Sta succedendo qualcosa nel nostro Paese e dovremmo preoccuparci. È un fenomeno che sta dilagando in ogni dove: dai social network, in cui è più evidente, fino alla vita di tutti i giorni, dalle conversazioni da bar ad atti veri e propri, che spesso fanno spavento.
Sto parlando dell’odio dilagante che scorre nelle strade; odio verso il diverso, verso l’altro, che sia straniero o concittadino che ha deciso di vivere la propria vita in modo diverso dalla nostra. Odio che gronda nei commenti su Facebook, anche quando è fuori luogo, non richiesto (non che l’odio sia mai richiesto da nessuno).
A poche ore dal terremoto che ha colpito il centro Italia, provocando centinaia di vittime, lasciando migliaia di persone senza casa, costrette ad abbandonare la propria vita e a piangere i propri cari, eccoli lì pronti, dita sulla tastiera, i propugnatori d’odio.
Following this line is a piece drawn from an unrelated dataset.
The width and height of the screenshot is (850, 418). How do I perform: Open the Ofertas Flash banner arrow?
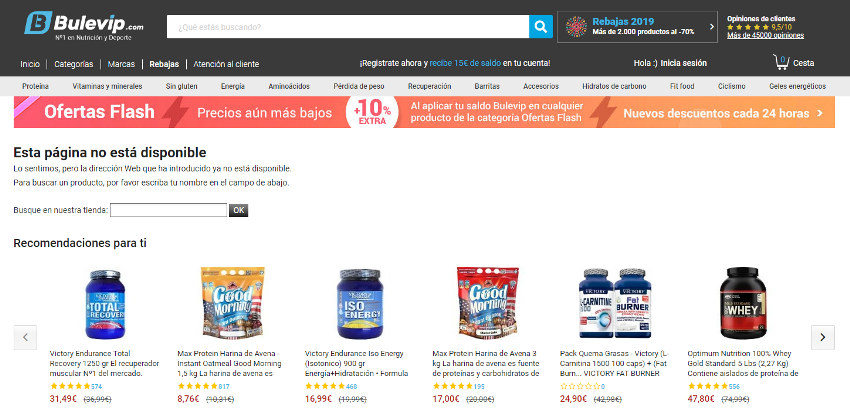[x=820, y=113]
Non è una questione politica, o ideologica, questa dell’odio: è un sentimento che coinvolge migliaia di persone, trasversalmente, e che fa paura. Fa paura perché cresce da anni, lentamente e viene appoggiato anche da persone che hanno un certo rilievo nella società. E se ci ritroviamo a legittimare l’odio, questo non può far altro che portarci a essere l’uno contro l’altro, sempre di più. La paura sovviene nel momento in cui si pensa a cosa potrebbe portare questo odio, a quali risvolti potrebbe avere nella società, se portato all’estremo.
La storia ci ha insegnato molto bene a cosa può portare l’odio: genocidi e guerre, sono molto spesso il risvolto non solo di azioni politiche e tattiche, ma di un sentimento comune a una popolazione, che muove i popoli, se supportato da chi governa.
Non viviamo in un bel mondo, spesso è difficile, di fronte a fatti eclatanti, non lasciarsi prendere la mano e additare chi è diverso da noi come qualcuno di cattivo, che mina alla nostra serenità. Ma dovrebbe essere un esercizio che dovremmo sforzarci di fare: capire il prossimo, distinguere ciò che è giusto ed è sbagliato e, soprattutto, non generalizzare. Non possiamo odiare un intero popolo, un’intera religione, per colpa di pochi. Non si può addossare la colpa di coloro che a loro volta inneggiano all’odio su coloro che questo odio non lo condividono.
Rispondere all’odio con l’odio non può essere il modo giusto di agire.
Il “luogo” in cui questo odio è più evidente e più deciso, è sicuramente sui social network. Basta leggere i commenti a un post vagamente politico o che tratti di un tema sociale, ed ecco che compaiono davanti ai nostri occhi, uno dopo l’altro, centinaia di commenti, spesso molto simili tra loro, grondanti astio e cattiveria. Non importa quale sia l’argomento: immigrazione, terrorismo, unioni civili, discussioni politiche di vario genere. Di qualunque cosa si stia parlando, non bisogna cercare troppo per trovare un nome di fianco a un’immagine del profilo che dà la colpa, insulta qualcuno, sulla base di preconcetti, supposizioni, spesso senza conoscere in modo approfondito i fatti.
Il risvolto più evidente di tutto questo impegno a odiare si può riscontrare in un fenomeno che dovrebbe farci rabbrividire, poiché ci sta portando a perdere un aspetto fondamentale del nostro essere persone: l’umanità. Tornando al terremoto del centro Italia, in cui hanno perso la vita quasi 300 persone, la perdita di umanità è un dato non solo evidente, ma terrorizzante. Di fronte a centinaia di vittime e paesi interamente distrutti, a persone che hanno perso, tutto costrette anche a piangere i propri cari, i propugnatori d’odio non sono riusciti a esprimere la loro solidarietà o l’ovvia tristezza che un evento del genere provoca. No, hanno immediatamente avviato un battaglia, colma di risentimento, senza pensare di poter essere fuori luogo, o che quello non fosse il momento di aggredire, ma solo quello di tacere, portare rispetto per le vittime e le loro famiglie, senza “sciacallare” su un avvenimento così tragico solo per portare avanti le proprie ideologie.
La domanda allora sorge spontanea: se non sappiamo mettere da parte il rancore immotivato nemmeno davanti a tutto questo dolore, che fine farà la nostra società?